* [TASK REQUIREMENTS]
Locate every line in the records below that contains the word "CNPJ", and copy each one.

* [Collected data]
↓↓↓
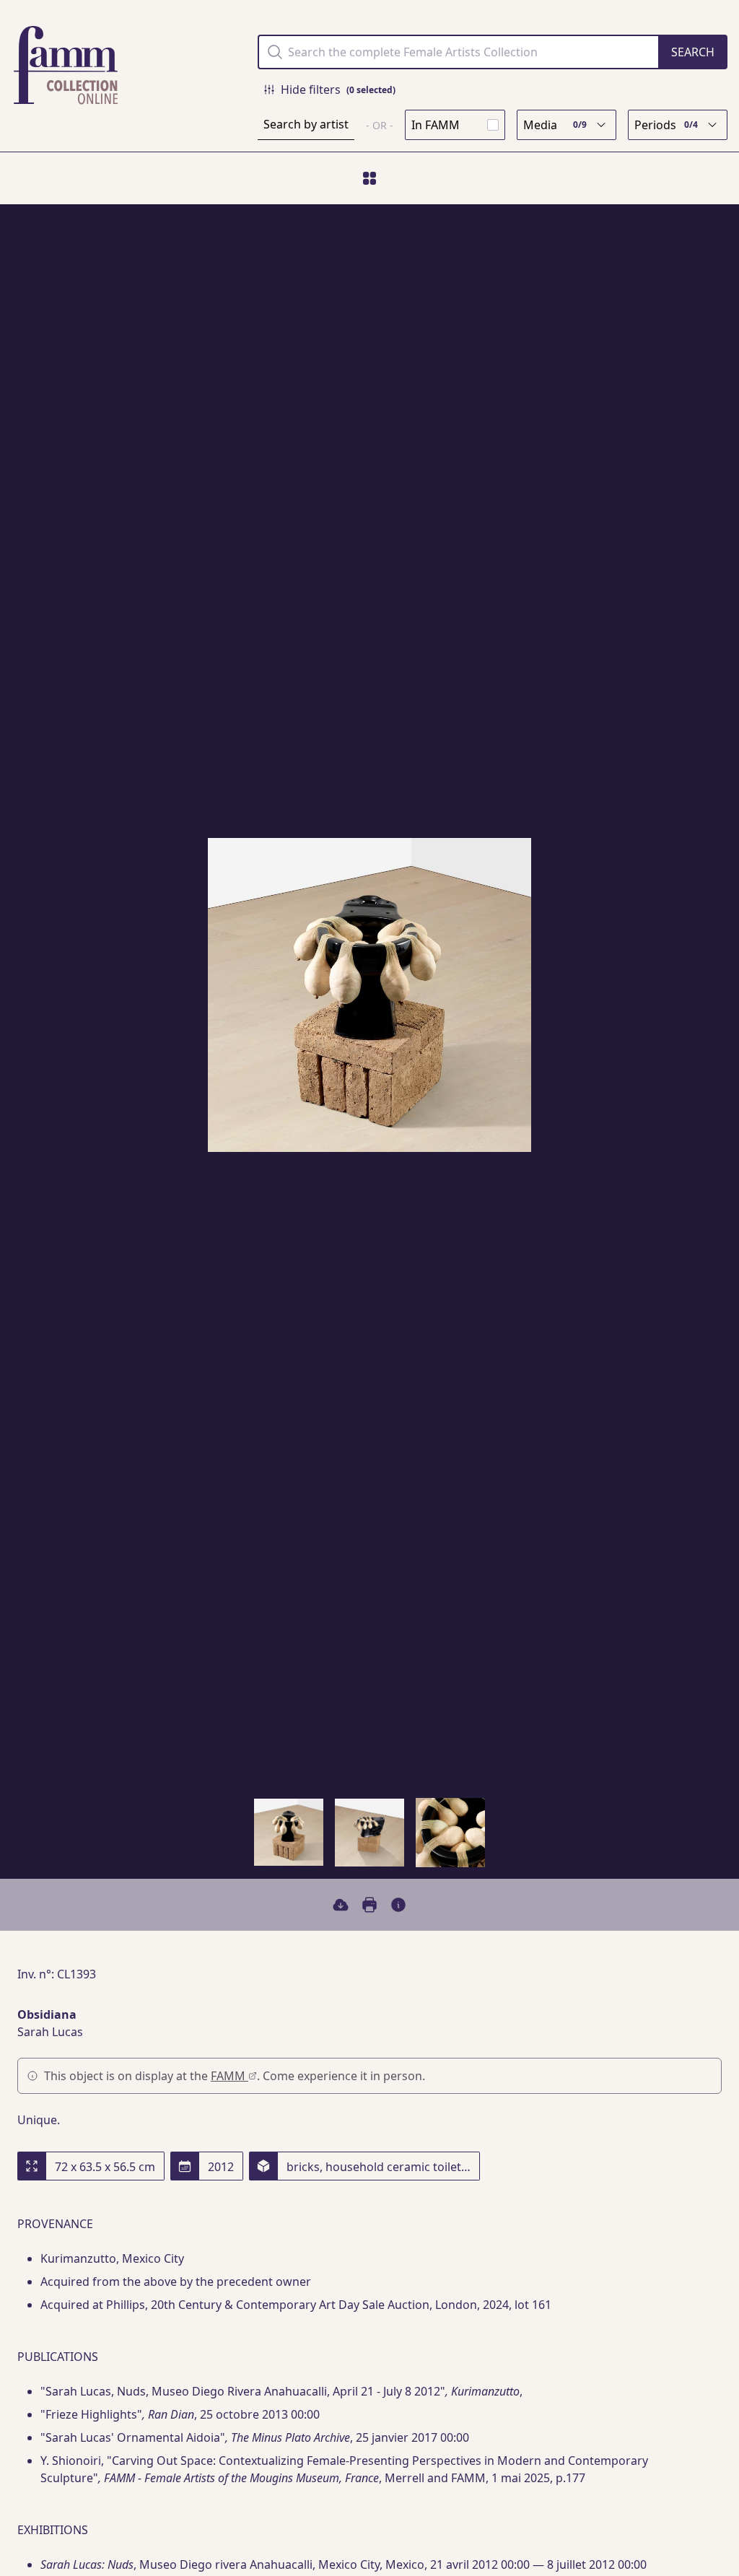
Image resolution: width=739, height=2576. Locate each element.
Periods (666, 125)
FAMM (229, 2076)
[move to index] (369, 178)
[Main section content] (398, 1904)
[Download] (340, 1904)
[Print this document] (369, 1904)
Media (555, 125)
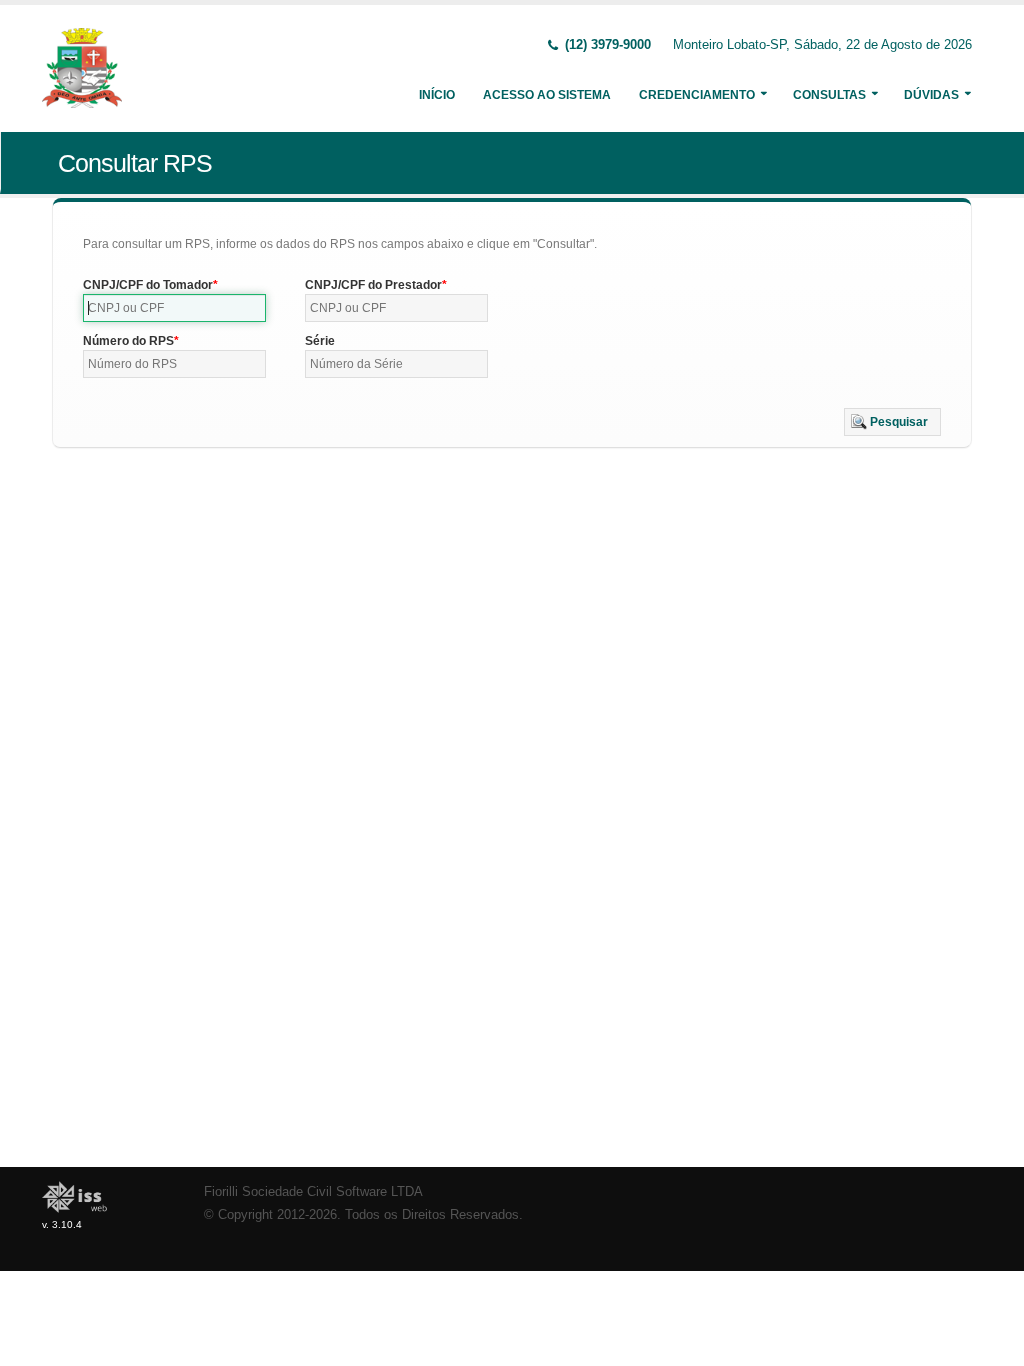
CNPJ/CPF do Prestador (373, 285)
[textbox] (174, 308)
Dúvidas (931, 95)
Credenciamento (697, 95)
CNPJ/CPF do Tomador (148, 285)
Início (437, 95)
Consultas (829, 95)
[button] (892, 422)
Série (320, 341)
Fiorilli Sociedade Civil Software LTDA (313, 1192)
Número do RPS (128, 341)
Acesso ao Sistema (547, 95)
↑↑↑
* [ANSWER BOX]
CNPJ/CPF do Prestador (373, 285)
CNPJ/CPF do Tomador (148, 285)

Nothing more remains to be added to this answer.